• [DO THIS]:
Please rewrite the items from the start through the line with "pyautogui.click(x=558, y=699)", swapping "icon" for "button" and leaving everything else untouched. Omit the pictures.

• [RECORDS TO PROCESS]:
┄┄┄┄┄┄

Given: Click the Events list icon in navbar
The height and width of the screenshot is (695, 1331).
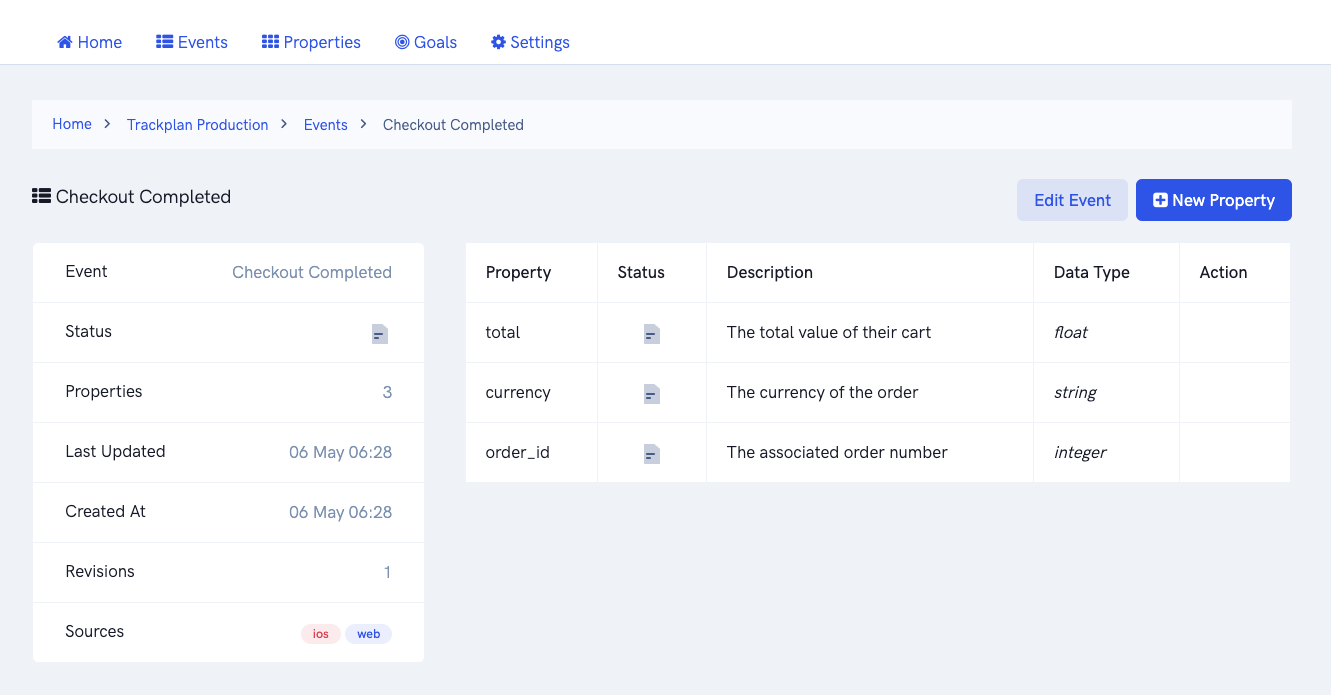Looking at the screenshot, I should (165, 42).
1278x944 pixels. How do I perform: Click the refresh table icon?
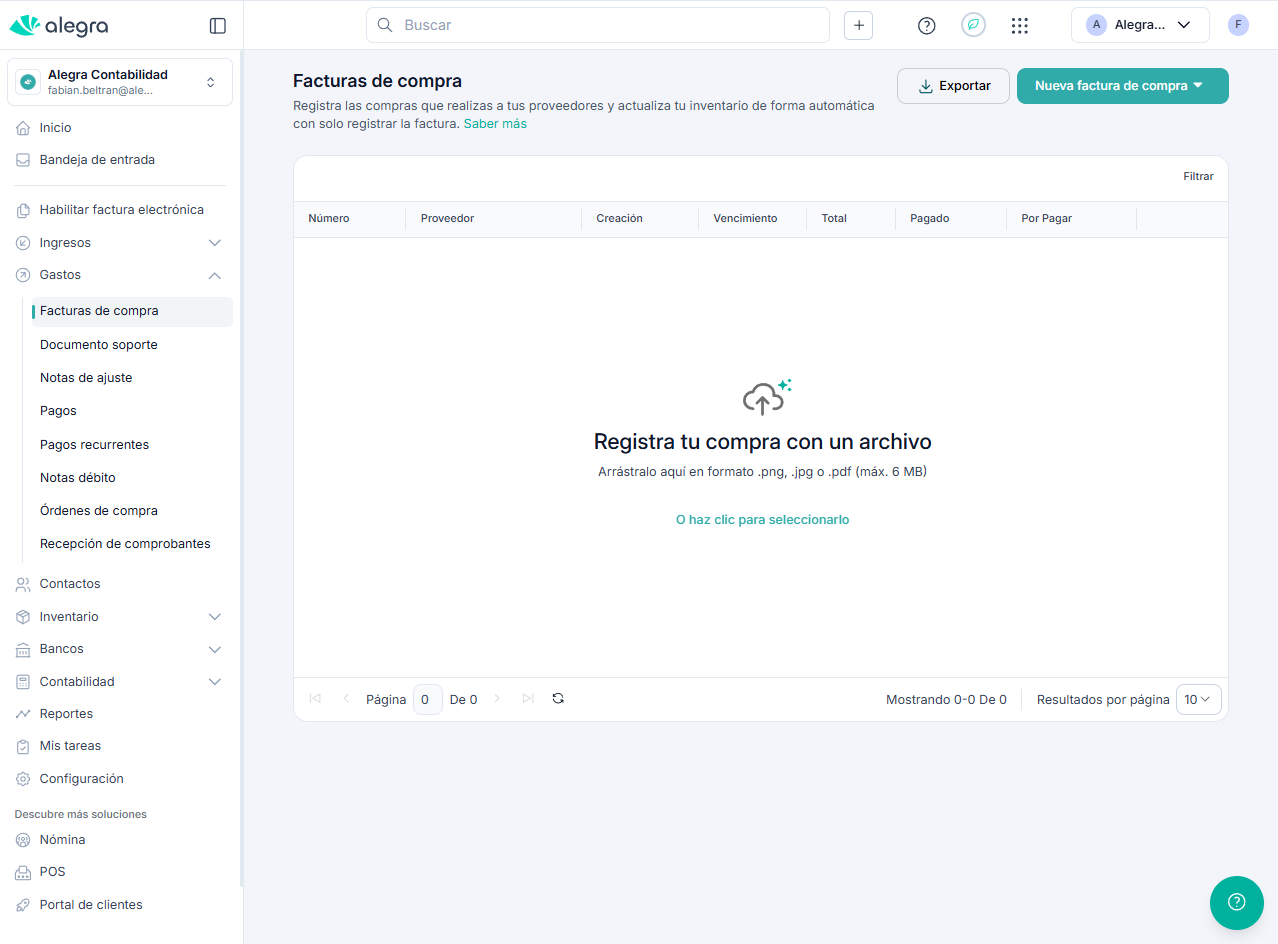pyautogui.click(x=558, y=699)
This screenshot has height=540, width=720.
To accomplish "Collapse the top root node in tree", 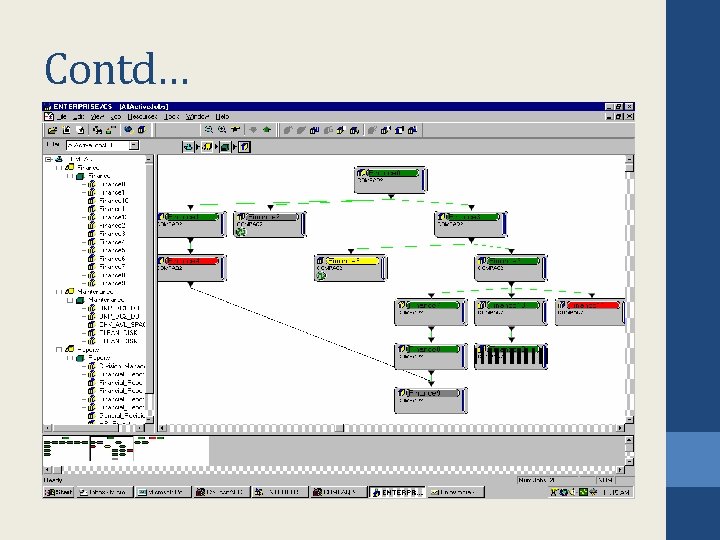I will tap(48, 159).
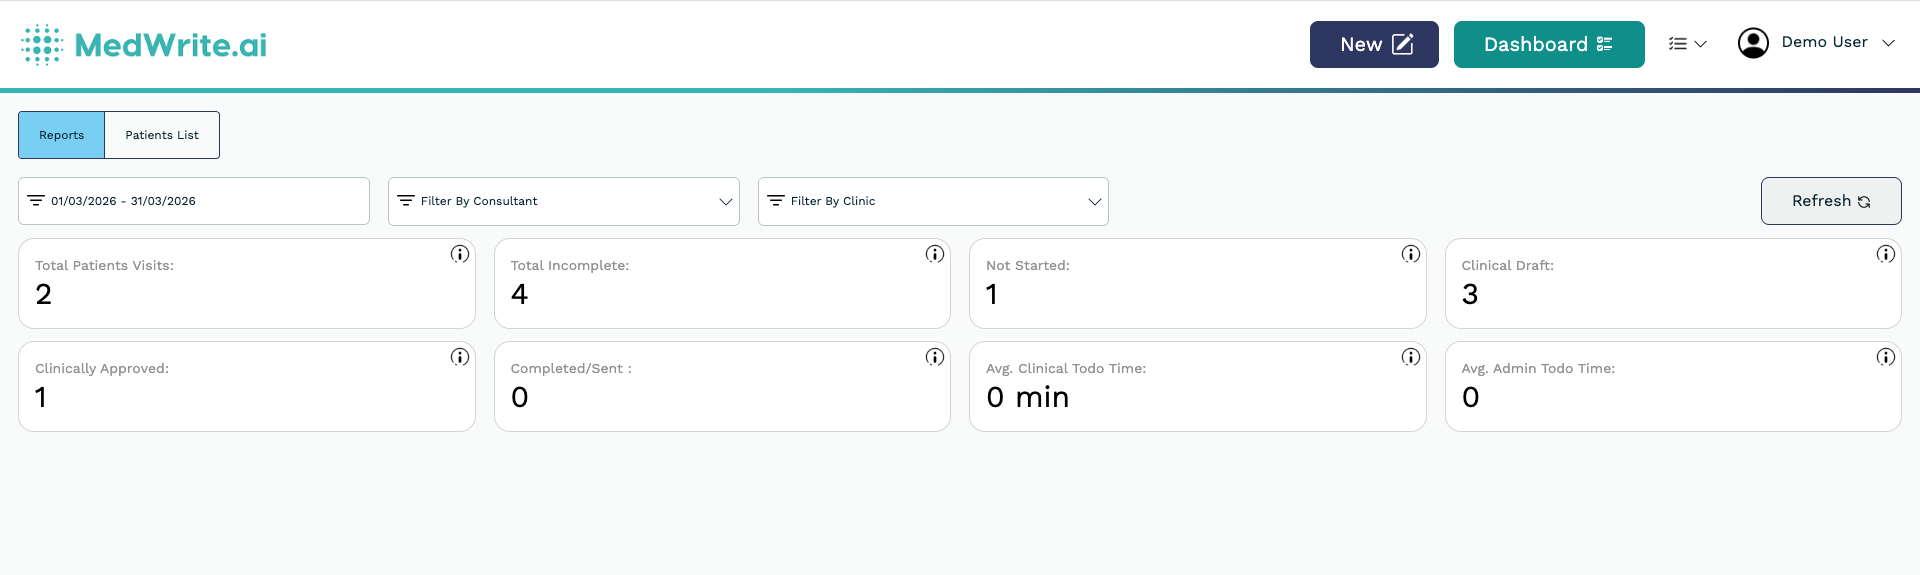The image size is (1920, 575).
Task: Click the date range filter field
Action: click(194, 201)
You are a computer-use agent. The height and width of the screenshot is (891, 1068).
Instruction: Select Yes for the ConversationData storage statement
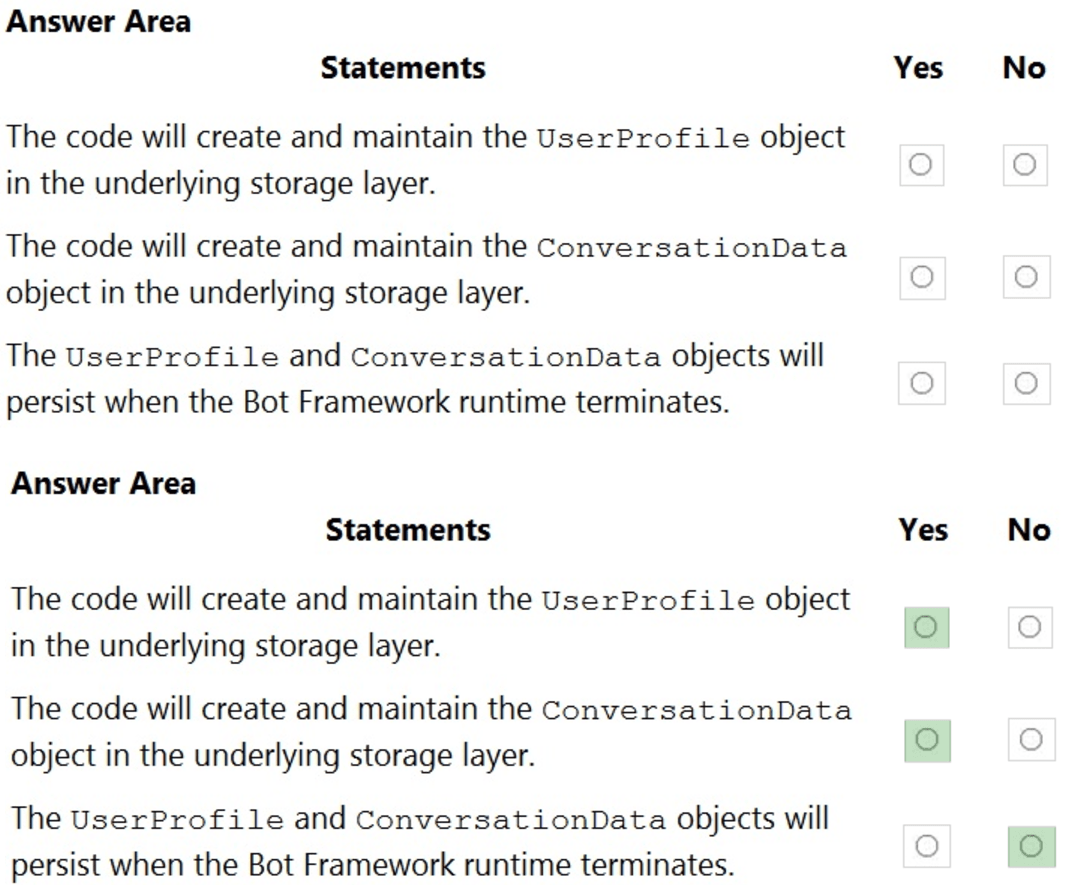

┄┄┄┄┄┄

• [RIGHT ANSWER]:
Given: Click the Events list button in navbar
The height and width of the screenshot is (695, 1331).
Looking at the screenshot, I should (165, 42).
1278x944 pixels. How do I perform: Click the refresh table button?
pyautogui.click(x=558, y=699)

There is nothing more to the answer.